Sonnenfeld’s tone was bitter. “Now it’s so easy to talk about clean
hands. But the result is that you’re here today. You exist because
your father made an unsavory deal to save his own life.”
Ben’s mind flashed back to the image of his father, old and frail in
Bedford, and the image of him, crisp and chiseled in the old photograph.
What he had to go through to get here, Ben couldn’t begin to imagine.
Yet would he really feel compelled to hide this? How much else had he
been hiding? “But still, this all leaves unanswered the matter of his
name on that document,” Ben prompted, “identifying him as
SS….”
“In name only, I’m sure.”
“Meaning what?”
“How much do you know about your father?”
Good question, Ben thought. He said, “Less and less, it seems.” Max
Hartman, powerful and intimidating, conducting a board meeting with
gladiatorial self-confidence. Hoisting Ben, age six, way up in the air.
Reading The Financial Times at breakfast, distant and elusive.
How I tried to earn his love, his respect! And what a warm glow his
approval gave me when he so rarely granted it.
What an enigma the man has always been.
“I can tell you this much,” Sonnenfeld said impassively. “When your
father was still a young man, he was already a legend in German
financial circles. A genius, it was said. But he was a Jew. Early in
the war, when the Jews were being sent away, he was given the
opportunity to work for the Reichsbank instead, designing intricate
financial schemes that would allow the Nazis to circumvent the Allied
blockades. He was given this SS title as a sort of cover.”
“So in a sense he helped finance the Nazi regime,” Ben said in a
monotone. This was somehow no surprise, but still he felt his stomach
plummet at hearing it confirmed.
“Unfortunately, yes. I’m sure he had his reasons he was pressured, he
had no choice. He would have been enlisted in this Sigma project as a
matter of course.” He paused again, watching Ben steadily. “I think
you are not very good at seeing shades of gray.”
“Odd talk for a Nazi hunter.”
“Again with that journalist’s tag,” Sonnenfeld said. “I fight for
justice, and in the fight for justice you must be able to distinguish
between the venial and the venal, between ordinary and outsized
wrongdoing. Make no mistake: hardship brings out the best in no one.”
The room seemed to revolve slowly around him. Ben clasped his arms
around himself, and breathed deeply, trying for a moment of calm, a
moment of clarity.
He had a sudden mental picture of his father in his study, listening to
Mozart’s Don Giovanni as he sat in his favorite overstaffed chair in
darkness.
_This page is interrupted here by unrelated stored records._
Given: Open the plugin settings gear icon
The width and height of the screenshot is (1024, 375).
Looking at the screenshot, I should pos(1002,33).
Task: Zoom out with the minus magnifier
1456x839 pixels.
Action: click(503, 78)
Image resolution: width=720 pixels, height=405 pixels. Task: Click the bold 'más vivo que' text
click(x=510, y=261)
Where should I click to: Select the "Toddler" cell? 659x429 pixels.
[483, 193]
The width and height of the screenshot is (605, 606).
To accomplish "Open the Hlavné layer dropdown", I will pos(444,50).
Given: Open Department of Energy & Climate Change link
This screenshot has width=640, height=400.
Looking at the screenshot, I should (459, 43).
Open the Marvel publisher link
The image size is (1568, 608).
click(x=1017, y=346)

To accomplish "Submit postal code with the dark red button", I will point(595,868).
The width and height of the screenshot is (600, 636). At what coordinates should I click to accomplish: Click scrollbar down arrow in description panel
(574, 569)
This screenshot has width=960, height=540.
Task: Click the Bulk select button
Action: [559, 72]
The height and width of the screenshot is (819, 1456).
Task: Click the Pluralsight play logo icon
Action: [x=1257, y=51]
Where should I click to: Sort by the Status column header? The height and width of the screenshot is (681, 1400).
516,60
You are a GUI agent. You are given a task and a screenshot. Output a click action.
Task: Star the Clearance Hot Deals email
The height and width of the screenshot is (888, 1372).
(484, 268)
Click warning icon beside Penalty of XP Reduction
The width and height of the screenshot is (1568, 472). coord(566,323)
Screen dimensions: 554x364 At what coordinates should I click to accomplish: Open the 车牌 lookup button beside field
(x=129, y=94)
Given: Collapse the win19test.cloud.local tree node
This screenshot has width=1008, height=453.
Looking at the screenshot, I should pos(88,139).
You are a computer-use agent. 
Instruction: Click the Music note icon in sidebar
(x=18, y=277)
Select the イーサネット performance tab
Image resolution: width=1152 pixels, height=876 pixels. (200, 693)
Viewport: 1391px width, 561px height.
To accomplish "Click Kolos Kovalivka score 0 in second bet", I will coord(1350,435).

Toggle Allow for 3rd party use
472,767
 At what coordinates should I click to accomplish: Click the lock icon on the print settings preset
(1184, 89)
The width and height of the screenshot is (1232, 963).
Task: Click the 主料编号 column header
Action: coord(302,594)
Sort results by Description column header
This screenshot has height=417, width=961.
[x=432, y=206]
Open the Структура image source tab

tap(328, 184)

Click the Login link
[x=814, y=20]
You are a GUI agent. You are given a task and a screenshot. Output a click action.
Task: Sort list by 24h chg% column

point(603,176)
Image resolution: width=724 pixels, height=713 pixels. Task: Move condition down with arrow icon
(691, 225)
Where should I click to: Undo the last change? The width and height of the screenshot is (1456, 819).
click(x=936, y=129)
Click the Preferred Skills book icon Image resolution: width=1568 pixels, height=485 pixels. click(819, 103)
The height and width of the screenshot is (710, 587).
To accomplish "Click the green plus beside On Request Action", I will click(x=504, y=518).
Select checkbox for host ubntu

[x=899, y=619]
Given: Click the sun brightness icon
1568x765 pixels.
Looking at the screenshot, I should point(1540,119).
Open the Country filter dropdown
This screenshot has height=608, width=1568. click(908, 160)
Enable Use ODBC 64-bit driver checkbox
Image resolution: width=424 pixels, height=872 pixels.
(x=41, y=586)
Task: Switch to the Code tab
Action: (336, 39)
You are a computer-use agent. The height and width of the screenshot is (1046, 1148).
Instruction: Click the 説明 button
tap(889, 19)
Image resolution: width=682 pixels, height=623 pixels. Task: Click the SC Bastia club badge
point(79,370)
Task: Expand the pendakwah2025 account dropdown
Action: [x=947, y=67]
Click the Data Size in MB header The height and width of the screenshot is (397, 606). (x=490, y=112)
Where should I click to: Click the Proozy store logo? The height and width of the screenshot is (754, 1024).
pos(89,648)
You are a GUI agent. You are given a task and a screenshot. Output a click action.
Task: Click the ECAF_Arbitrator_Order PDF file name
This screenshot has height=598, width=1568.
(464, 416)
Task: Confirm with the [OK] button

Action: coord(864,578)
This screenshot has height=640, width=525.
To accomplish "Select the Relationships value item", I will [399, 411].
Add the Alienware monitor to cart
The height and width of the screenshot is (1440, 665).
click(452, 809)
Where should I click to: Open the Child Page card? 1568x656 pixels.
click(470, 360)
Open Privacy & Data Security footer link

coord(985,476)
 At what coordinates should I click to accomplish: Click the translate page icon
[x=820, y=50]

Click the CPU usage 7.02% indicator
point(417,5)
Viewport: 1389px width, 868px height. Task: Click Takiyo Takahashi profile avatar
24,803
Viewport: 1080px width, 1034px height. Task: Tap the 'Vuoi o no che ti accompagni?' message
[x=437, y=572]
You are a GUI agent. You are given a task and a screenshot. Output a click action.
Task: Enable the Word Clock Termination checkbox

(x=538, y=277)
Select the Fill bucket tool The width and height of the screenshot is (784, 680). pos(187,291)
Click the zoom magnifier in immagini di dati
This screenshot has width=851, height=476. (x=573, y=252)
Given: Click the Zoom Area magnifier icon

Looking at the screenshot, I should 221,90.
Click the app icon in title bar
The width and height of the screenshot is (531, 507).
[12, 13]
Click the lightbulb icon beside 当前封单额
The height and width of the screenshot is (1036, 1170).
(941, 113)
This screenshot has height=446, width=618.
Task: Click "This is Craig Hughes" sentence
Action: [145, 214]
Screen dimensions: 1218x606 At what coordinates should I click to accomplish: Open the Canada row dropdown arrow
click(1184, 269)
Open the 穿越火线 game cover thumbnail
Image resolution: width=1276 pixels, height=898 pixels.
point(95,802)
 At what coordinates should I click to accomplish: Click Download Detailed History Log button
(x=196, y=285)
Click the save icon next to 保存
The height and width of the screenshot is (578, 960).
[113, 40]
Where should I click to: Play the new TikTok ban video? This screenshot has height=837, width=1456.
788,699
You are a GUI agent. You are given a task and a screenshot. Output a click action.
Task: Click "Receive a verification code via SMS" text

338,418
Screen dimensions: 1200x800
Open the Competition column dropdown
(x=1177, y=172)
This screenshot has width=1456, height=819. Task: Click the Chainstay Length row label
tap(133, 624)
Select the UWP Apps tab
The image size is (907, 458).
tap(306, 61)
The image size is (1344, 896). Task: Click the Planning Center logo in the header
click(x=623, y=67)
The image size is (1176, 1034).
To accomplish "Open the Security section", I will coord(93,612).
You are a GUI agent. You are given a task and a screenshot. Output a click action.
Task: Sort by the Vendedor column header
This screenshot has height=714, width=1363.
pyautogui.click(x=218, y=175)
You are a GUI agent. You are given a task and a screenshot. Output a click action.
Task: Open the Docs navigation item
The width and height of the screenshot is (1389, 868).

Often in the evenings after dinner Max would sit alone with
the lights off, Don Giovanni on the stereo. How lonely the man must
have been, how frightened that his ugly past would someday emerge. Ben
was surprised at the tenderness he suddenly felt. The old man loved me
as much as he was able to love anyone. How can I despise him? It
occurred to Ben that the real reason Lenz grew to hate his own father
was not so much the repugnance of Nazism as the fact that he had
abandoned them.
“Tell me about Strasser,” Ben said, realizing that only a change of
subject could diminish the vertigo he was undergoing.
Sonnenfeld closed his eyes. “Strasser was a scientific adviser to
Hitler. Gevalt, he was not a human being. Strasser was a brilliant
scientist. He helped run I. G. Farben, you know this famous I. G.
Farben, the big industrial firm that was controlled by the Nazis? There,
he helped to invent a new gas in pellet form called Zyklon-B. You would
shake the pellets and they would turn into gas. Like magic! They first
tried it in the showers at Auschwitz. A fantastic invention. The
poison gas would rise in the gas chambers, and as the level rose the
taller victims would step on the others to try to breathe. But everyone
would die in four minutes.”
Sonnenfeld paused, gazed into some middle distance. In the long silence
Ben could hear the ticking of a mechanical clock.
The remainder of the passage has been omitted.